The Dangote Refinery, a $20 billion facility with a capacity to refine 650,000 barrels per day, had on Sunday announced the commencement of direct fuel distribution using 4,000 brand-new CNG-powered tankers. The refinery also offered an incentive to bulk buyers: a credit facility where any marketer who purchases 500,000 litres will receive an additional 500,000 litres on credit for two weeks, backed by a bank guarantee.

While the announcement was met with praise in some quarters for its potential to lower prices and improve access to fuel, PETROAN members say the lack of prior consultation and the scale of the initiative risk destabilising the ecosystem.

“We don’t want one strong man; we want many strong men,” Gillis-Harry said. “We are not against competition, but it shouldn’t be the kind where one winner takes all. It should be a competition where everyone—including Nigerians—wins.”

Gillis-Harry stressed that the refinery’s licence is for refining operations and not for logistics or retail distribution, areas governed by different regulatory frameworks under the PIA.

“Everybody has to have a licence to operate in a certain way. So, if you have a licence to operate as a refinery, please refine. Let those who have licensing and operational permits for logistics and retail do so.”

He warned that ignoring these boundaries could destroy existing businesses that have long served the industry and lead to massive job losses across the value chain, particularly among tanker drivers, small-scale depot owners, and independent fuel station operators.

“We hope the regulators will interpret and enforce the PIA properly.
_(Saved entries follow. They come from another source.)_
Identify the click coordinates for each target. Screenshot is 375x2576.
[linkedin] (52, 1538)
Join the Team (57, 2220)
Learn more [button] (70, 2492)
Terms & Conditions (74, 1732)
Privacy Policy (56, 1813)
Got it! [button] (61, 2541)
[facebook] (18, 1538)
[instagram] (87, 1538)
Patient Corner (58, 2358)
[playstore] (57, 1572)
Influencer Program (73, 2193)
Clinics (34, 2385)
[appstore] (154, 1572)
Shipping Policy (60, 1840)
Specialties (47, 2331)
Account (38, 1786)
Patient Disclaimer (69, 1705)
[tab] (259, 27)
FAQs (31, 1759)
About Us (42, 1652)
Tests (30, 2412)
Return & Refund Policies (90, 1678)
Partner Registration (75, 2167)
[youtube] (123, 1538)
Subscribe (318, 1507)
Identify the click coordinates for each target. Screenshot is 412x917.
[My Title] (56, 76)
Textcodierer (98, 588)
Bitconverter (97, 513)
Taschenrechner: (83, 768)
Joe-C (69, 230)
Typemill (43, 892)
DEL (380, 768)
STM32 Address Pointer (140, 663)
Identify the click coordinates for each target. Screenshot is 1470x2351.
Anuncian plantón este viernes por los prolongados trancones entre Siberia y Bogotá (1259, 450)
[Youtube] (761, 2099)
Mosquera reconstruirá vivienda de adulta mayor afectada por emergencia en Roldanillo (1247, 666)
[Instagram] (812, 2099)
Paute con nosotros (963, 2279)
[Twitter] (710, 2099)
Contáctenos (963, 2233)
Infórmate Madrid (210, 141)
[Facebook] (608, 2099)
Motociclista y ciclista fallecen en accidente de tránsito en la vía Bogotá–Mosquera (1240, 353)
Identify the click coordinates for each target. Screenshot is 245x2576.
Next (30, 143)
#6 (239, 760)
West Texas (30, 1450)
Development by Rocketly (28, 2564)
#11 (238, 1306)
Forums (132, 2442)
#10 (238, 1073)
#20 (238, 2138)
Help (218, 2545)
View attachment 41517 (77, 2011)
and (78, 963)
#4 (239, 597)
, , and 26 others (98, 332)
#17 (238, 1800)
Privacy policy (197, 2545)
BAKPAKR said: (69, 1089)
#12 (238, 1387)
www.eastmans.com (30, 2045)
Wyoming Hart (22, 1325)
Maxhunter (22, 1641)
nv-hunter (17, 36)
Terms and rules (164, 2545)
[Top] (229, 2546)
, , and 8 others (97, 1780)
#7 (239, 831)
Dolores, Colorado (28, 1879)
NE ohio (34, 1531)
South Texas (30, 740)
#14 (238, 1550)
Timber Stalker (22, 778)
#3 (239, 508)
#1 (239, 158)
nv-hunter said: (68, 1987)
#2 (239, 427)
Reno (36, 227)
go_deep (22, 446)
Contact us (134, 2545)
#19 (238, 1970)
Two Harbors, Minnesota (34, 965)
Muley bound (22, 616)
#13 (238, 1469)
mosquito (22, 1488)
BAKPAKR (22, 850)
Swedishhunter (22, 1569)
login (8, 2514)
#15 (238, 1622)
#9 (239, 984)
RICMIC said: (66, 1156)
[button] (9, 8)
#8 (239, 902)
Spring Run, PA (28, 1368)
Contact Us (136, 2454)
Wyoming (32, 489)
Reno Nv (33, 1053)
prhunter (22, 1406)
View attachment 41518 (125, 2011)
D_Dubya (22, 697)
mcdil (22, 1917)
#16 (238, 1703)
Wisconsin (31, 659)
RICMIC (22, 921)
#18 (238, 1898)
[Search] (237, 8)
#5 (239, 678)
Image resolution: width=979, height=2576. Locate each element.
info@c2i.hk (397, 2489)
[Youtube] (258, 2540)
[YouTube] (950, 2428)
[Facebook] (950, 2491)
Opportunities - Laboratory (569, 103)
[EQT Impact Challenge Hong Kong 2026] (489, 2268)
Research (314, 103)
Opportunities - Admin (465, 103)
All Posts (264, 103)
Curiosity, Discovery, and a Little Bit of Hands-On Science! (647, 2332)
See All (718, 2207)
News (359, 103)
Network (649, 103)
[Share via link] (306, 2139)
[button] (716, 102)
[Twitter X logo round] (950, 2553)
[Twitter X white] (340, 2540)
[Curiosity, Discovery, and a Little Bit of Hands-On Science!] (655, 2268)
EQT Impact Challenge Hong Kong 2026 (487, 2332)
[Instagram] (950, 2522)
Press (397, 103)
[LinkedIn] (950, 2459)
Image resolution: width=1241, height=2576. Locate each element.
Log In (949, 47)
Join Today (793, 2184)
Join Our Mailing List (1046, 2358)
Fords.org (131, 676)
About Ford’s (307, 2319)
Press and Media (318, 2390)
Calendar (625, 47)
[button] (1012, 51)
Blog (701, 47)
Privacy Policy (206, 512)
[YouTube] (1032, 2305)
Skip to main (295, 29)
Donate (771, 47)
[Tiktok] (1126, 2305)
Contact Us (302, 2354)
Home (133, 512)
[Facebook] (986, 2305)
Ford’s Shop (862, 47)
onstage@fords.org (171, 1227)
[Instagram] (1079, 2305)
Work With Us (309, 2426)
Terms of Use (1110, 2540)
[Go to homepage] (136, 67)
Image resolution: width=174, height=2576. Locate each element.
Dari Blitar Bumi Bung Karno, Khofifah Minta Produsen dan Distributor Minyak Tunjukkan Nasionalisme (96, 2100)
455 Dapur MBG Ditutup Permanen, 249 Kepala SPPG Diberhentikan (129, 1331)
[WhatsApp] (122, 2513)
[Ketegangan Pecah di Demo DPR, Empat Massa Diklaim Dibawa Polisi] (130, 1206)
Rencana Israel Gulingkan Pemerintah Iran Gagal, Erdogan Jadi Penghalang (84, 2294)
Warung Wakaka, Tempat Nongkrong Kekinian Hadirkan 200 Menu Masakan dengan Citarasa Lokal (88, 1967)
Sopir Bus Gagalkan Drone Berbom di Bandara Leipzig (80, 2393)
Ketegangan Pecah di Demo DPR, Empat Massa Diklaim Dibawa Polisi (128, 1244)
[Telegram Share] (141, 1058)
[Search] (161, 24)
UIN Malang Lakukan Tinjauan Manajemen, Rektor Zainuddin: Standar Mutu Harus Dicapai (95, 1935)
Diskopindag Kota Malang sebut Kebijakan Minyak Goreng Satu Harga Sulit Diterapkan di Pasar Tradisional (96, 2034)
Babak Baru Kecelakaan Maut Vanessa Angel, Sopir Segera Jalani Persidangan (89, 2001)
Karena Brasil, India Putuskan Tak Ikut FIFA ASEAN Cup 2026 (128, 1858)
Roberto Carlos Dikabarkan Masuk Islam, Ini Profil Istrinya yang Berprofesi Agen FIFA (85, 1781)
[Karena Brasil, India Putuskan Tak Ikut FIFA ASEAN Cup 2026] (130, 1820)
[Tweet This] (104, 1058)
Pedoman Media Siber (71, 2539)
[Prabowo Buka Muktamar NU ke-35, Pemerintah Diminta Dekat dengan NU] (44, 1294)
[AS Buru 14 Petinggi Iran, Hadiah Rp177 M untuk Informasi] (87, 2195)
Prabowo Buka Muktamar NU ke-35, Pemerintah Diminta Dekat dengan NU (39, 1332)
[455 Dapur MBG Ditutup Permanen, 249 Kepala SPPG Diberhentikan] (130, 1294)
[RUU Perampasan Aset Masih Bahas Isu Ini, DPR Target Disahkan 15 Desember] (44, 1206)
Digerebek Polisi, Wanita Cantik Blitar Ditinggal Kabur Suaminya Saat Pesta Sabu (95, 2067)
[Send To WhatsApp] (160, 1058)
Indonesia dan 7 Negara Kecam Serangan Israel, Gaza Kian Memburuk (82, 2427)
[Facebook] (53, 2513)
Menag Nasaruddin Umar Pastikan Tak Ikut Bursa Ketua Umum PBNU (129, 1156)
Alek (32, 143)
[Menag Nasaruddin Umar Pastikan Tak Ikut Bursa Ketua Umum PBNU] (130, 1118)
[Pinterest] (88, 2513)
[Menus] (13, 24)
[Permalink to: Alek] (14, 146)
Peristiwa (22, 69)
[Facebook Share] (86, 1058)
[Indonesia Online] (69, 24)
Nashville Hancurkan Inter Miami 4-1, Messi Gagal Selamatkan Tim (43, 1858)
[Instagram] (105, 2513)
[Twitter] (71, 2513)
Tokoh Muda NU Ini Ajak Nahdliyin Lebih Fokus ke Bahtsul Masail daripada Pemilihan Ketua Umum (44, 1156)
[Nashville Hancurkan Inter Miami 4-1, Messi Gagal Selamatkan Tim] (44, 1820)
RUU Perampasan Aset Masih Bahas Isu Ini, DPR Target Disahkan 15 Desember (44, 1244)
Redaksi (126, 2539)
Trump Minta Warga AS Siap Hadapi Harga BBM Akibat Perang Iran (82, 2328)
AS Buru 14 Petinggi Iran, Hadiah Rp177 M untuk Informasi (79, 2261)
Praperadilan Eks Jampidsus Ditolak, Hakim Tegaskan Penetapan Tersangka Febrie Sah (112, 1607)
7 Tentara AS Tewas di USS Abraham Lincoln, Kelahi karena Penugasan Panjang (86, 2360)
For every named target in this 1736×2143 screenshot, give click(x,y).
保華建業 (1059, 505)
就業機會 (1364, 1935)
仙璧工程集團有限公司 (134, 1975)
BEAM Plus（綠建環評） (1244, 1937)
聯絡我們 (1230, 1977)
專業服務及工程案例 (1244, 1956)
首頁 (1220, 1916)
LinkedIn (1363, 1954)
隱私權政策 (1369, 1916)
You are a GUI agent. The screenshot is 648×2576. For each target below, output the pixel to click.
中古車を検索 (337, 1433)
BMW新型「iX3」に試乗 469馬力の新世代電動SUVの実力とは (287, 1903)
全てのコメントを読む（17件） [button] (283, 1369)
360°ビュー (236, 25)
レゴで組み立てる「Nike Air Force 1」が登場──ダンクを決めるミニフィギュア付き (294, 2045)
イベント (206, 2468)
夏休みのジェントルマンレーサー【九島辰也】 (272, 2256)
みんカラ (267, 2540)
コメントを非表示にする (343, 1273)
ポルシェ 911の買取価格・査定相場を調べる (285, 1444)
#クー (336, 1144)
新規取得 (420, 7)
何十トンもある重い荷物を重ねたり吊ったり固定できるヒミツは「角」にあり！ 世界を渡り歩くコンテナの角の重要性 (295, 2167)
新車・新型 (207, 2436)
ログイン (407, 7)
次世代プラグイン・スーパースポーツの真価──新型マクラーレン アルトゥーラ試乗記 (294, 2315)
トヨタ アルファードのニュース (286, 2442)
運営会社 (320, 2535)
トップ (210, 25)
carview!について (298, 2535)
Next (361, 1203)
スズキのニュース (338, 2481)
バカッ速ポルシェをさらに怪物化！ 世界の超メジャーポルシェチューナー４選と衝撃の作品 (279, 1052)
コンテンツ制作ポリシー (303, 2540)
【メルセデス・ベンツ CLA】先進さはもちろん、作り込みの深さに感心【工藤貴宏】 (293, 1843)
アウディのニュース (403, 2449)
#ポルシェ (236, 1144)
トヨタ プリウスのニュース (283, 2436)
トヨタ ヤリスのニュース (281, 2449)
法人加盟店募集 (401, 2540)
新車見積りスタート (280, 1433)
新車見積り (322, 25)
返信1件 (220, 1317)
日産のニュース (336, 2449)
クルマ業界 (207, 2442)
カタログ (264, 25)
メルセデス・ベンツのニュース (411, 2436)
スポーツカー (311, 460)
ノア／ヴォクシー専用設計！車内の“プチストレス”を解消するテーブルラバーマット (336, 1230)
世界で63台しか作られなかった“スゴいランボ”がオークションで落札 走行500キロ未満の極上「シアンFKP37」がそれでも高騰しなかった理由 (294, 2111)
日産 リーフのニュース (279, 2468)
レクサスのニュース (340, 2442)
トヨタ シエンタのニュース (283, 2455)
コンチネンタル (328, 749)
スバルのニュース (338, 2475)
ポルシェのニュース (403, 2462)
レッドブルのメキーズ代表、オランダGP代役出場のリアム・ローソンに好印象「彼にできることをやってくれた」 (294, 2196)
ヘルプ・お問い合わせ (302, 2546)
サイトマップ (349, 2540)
We are calling on the government and industry leaders to get everyone on the same table and find a workable solution,” he said.

In response to the looming changes, PETROAN said it is already seeking alternative product sources to support its members and ensure they remain viable within a fair and competitive environment.

As the August rollout date for Dangote’s direct delivery system approaches, the industry braces for a potential reshaping of Nigeria’s downstream petroleum sector—one that could either usher in greater efficiency or provoke monopolistic dominance if regulatory oversight falters.